§ **Source**:

========================================================================

It was overcast, pitch black and drizzling — the kind of night when search-and-rescue becomes painfully difficult. We were in a helicopter, combing a 16-square-mile bayou near Delacroix, Louisiana, and everyone on board had the same thought: a 10-year-old boy in an open skiff must be freezing. Rescue crews take every missing-person call seriously, but children naturally sharpen our focus. When the weather, darkness and open water work against you, visual contact is everything.
We had solid leads: the father and son were reported overdue, the coordination center knew where they’d launched, and local deputies had located the father’s car and trailer. Still, hours of searching turned up nothing. Low on fuel and ready to head back, we finally saw a flicker on my night-vision goggles.
“Contact right,” I said. “One-thousand yards. Four o’clock.”
The helicopter banked, the light rose in the window, and the pilot eased the aircraft toward it. “Where?” he asked over the intercom.
“Waving flashlight. Dead ahead now, 700 yards,” I replied, scrambling to keep my eyes on the signal.
We closed and found them: the father and his son. Out of VHF range and without a working cell signal, the father had exhausted his flares and even tried signaling other boats. The signal that finally caught our attention was something desperate and dangerous — a life jacket set on fire and held aloft. He’d burned his hand badly before dropping it into the water. It was a stark reminder that, ultimately, every successful search comes down to one simple fact: someone has to look at you.

Being found at sea depends on visibility. You can transmit an EPIRB or call on a VHF radio, but until a searcher actually sees you, you remain effectively lost. The ocean is enormous; a human or a small boat is tiny by comparison. To improve your chances you need to make yourself both bigger and brighter using a mix of active and passive signals.

========================================================================

§ **Collected material**:
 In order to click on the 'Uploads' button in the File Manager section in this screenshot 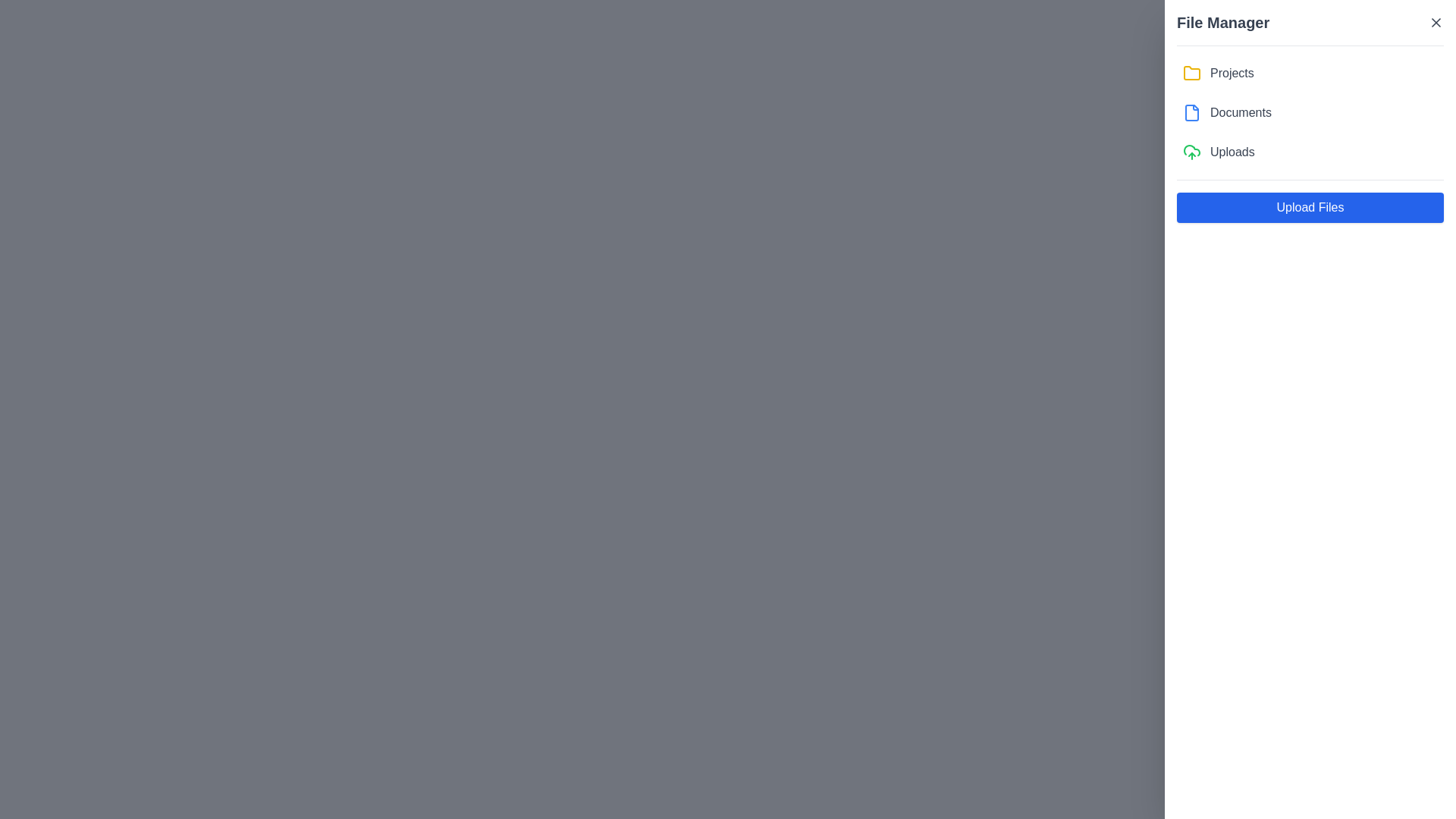, I will do `click(1310, 152)`.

========================================================================

§ **Instruction**: Decide whether each statement agrees with the rescue account, answering yes or no and quoting the deciding words of the account: (a) The crew searched a bayou covering 16 square miles. (b) The father's flares were the signal that drew the crew to him. (c) The account states that you remain effectively lost until a searcher actually sees you. The material can be left aside here.

§ **Exercise response**:
(a) Yes: "combing a 16-square-mile bayou near Delacroix, Louisiana"
(b) No: "The signal that finally caught our attention was something desperate and dangerous — a life jacket set on fire and held aloft."
(c) Yes: "until a searcher actually sees you, you remain effectively lost"